I sassaresi De Grinpipol  – qui al secondo lavoro della loro corta carriera con “Earworms” –  fanno da apripista ad un gusto alternativo che chiazza di colori vivaci  un pop-psichedelico e una wave vestita di indie che una volta attaccato bottone con gli orecchi, difficilmente poi scende a patti col silenzio; una scaletta che si muove nei territori cari a Modest Mouse e più in la alle fibrillazioni degli Arcade Fire, ma anche una scaletta che afferma e dona la piacevolezza brillante di un lotto sonante mai scontato, dalla dimensione dichiarata e allargata senza nessun compromesso facile, una formazione fiera del loro senso variegato, ibrido di suonare e cantare frivolezze e tosti profili d’avanguardia, senza dubbio fuori dagli schemi per quello che siamo portati a sentire dalla mattina alla sera.

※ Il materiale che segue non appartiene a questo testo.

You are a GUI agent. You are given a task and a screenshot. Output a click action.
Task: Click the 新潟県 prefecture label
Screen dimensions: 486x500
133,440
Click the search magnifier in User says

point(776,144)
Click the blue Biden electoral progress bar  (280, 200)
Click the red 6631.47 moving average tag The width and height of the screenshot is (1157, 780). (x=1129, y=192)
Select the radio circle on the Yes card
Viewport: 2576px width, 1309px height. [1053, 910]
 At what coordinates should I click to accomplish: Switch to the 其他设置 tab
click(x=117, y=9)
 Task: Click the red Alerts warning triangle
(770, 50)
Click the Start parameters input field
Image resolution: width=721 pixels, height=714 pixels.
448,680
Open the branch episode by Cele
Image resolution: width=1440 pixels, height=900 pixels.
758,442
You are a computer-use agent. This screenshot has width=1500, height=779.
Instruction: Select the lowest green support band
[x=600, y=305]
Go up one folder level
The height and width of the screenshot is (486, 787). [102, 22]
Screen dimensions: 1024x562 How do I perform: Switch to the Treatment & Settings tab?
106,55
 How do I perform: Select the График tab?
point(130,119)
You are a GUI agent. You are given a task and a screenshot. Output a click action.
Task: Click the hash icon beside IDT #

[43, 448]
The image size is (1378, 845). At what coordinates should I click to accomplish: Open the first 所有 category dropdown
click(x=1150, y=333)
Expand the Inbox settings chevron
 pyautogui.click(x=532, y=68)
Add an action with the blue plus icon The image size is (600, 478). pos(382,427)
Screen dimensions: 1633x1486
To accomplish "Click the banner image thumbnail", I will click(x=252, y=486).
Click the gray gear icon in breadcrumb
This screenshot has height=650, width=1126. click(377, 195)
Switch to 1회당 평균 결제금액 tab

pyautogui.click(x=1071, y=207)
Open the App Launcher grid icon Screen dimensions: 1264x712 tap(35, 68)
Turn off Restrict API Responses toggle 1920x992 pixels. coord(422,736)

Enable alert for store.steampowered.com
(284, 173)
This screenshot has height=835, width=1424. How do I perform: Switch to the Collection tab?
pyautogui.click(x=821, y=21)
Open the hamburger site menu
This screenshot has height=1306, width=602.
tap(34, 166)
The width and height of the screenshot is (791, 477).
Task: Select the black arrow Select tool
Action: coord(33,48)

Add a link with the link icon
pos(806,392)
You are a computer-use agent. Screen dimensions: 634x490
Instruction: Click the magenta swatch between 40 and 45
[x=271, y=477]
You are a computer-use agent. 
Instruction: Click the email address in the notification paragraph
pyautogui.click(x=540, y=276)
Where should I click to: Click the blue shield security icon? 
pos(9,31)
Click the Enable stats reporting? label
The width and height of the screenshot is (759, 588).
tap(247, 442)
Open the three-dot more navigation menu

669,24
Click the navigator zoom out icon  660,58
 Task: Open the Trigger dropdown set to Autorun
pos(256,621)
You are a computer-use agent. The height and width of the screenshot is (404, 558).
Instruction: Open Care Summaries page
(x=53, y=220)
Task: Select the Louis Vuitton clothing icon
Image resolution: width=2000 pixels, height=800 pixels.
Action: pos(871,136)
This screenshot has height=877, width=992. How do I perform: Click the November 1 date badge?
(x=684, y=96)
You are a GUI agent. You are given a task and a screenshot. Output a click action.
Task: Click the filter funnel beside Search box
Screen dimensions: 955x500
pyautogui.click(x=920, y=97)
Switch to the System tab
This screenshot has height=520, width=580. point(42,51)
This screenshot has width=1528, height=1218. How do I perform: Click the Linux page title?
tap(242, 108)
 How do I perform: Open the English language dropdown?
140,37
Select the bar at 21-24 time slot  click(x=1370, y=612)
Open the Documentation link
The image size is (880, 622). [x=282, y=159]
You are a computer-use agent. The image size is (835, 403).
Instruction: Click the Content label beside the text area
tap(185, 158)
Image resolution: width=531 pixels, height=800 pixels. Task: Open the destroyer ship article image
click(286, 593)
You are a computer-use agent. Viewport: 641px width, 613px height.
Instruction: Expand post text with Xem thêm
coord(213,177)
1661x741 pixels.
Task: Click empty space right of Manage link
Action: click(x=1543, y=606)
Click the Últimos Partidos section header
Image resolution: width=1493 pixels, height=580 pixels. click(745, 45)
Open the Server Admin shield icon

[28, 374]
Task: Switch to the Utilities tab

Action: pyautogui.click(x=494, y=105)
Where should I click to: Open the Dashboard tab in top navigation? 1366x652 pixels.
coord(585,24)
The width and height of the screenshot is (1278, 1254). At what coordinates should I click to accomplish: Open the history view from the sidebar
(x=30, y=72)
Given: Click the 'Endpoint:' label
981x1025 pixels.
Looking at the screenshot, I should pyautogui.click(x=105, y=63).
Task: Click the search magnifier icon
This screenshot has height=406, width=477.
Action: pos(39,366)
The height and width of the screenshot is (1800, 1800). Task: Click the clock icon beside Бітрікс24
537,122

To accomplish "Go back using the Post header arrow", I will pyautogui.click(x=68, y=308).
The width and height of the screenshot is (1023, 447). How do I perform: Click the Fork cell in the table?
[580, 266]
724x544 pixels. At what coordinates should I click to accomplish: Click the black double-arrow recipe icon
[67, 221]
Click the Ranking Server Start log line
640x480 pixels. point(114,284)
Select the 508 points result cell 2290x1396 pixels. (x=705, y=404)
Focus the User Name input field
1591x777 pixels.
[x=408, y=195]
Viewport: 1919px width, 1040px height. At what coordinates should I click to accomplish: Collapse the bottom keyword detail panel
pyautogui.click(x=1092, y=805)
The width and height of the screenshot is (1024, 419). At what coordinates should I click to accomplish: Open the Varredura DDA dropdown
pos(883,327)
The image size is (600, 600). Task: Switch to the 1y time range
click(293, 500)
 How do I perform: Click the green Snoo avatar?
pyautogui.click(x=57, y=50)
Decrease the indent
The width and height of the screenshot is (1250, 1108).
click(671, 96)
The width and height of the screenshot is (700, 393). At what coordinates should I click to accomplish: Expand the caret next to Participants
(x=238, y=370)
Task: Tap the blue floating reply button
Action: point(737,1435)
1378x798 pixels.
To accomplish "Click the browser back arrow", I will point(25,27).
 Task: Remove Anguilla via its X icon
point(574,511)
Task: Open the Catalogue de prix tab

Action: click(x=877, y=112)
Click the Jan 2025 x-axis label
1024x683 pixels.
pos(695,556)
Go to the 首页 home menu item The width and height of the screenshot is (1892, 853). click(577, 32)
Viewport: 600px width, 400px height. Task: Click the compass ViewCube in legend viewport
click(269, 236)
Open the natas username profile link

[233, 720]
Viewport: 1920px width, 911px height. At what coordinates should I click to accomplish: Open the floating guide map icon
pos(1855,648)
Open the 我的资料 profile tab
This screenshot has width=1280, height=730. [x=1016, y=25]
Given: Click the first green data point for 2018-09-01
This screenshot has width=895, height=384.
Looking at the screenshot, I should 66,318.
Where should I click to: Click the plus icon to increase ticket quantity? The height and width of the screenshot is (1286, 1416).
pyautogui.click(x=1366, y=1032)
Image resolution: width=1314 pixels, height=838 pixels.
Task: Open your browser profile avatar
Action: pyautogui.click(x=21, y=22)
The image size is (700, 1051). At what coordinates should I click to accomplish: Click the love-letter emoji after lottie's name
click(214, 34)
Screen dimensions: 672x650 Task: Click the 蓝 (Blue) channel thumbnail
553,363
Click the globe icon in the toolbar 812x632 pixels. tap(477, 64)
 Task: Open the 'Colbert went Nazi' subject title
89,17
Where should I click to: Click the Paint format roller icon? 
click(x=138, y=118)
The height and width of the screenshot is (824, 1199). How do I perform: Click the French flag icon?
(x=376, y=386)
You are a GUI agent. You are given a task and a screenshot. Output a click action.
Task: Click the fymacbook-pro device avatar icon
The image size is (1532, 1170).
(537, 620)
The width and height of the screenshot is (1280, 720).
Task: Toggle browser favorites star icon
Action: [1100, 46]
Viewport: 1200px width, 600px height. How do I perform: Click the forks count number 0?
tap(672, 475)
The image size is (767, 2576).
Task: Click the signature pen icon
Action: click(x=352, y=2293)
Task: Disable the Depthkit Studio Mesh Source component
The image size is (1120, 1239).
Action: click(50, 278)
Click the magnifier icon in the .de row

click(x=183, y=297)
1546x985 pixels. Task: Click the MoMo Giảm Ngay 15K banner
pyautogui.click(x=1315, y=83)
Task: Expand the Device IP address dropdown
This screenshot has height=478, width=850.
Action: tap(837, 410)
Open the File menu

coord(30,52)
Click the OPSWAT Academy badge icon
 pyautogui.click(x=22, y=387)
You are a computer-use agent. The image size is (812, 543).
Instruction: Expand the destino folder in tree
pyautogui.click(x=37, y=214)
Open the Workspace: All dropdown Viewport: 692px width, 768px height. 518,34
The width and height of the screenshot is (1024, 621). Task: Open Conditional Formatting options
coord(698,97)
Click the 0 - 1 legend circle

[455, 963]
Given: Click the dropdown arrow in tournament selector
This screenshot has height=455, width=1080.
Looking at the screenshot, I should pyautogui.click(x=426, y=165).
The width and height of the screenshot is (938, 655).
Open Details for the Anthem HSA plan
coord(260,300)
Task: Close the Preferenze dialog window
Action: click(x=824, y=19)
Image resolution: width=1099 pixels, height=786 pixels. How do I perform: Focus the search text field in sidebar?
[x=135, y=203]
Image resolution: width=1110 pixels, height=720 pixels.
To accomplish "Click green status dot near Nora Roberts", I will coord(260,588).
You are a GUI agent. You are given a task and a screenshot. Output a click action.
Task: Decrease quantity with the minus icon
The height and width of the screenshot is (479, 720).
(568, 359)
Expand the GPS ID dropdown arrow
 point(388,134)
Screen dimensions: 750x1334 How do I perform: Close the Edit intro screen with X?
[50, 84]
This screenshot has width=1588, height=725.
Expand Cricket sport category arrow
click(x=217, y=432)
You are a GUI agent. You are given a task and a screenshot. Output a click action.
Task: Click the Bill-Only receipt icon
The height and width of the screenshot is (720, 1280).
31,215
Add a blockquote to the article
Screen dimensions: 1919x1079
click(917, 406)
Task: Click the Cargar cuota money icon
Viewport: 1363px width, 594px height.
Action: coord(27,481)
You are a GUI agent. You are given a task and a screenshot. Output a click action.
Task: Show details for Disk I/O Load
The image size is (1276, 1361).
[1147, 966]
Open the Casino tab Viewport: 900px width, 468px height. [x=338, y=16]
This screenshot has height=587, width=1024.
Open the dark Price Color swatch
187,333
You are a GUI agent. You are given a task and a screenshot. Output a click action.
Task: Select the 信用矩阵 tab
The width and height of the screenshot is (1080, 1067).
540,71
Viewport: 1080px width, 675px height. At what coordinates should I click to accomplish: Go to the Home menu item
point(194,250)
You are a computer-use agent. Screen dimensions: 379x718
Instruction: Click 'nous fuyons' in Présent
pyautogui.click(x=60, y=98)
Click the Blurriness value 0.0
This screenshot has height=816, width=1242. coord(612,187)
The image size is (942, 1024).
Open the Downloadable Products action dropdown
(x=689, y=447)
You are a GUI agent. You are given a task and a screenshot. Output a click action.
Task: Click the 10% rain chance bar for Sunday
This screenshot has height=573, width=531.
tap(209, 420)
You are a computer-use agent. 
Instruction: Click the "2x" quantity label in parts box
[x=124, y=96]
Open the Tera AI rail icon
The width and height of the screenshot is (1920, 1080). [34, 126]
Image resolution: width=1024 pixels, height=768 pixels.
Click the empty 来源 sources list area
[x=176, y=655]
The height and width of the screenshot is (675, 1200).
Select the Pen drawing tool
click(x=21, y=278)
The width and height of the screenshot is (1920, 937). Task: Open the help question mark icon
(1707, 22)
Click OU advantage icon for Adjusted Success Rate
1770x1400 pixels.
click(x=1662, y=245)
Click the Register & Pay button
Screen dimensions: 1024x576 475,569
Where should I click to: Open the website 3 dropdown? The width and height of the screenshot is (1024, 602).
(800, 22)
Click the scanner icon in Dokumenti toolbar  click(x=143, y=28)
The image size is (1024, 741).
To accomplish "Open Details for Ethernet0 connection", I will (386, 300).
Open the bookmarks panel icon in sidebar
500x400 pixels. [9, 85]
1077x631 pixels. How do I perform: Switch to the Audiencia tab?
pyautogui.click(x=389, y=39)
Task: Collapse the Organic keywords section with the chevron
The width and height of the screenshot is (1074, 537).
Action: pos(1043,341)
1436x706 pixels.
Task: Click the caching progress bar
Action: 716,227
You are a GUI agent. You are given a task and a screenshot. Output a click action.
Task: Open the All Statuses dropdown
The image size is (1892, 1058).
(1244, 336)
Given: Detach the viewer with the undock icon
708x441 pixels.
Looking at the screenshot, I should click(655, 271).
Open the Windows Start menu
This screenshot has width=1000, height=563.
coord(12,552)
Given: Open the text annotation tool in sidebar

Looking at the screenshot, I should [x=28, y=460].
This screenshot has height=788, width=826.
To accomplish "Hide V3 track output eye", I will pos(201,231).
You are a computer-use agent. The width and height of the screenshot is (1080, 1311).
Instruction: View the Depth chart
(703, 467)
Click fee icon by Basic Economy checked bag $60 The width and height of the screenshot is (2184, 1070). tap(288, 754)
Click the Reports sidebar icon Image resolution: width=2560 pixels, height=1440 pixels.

Tastiere 80’s, refrain vagamente radiofonici, corde elettriche shuffle, pimpanti ed epilettiche dal piglio punk “Minoli”, la ballata beatnik che smuove “Keep up prices”, “We try together” e le onde Bowieane che in ordine sparso abbracciano “A fur on summer”, “Mellow led”  caratterizzano i sentimenti e i desideri di una evoluzione prodiga a far si che si stia ascoltando una autentica emozione dalle tinte forti, e non un mero banco di prova per misurare a freddo “il secondo parto” di una band, e su questo i De Grinpipol non hanno bisogno di puntualizzare nulla che sia in più, la loro è una estensione estetica che apporta nella nuova scena rock quel tocco preciso di “innaturalità organizzata” che attraversa la filiera come una immaginaria fiorettata; cori e melodie fanno il resto, mischiando gioiosità e punte di amarezza poetica, punte di quella sostanza tenera e regolare che va ad intubare le prospettive aeree della lontananza “The reckless”.

Nove tracce di razza, una band indissolubilmente legata ad un futuro.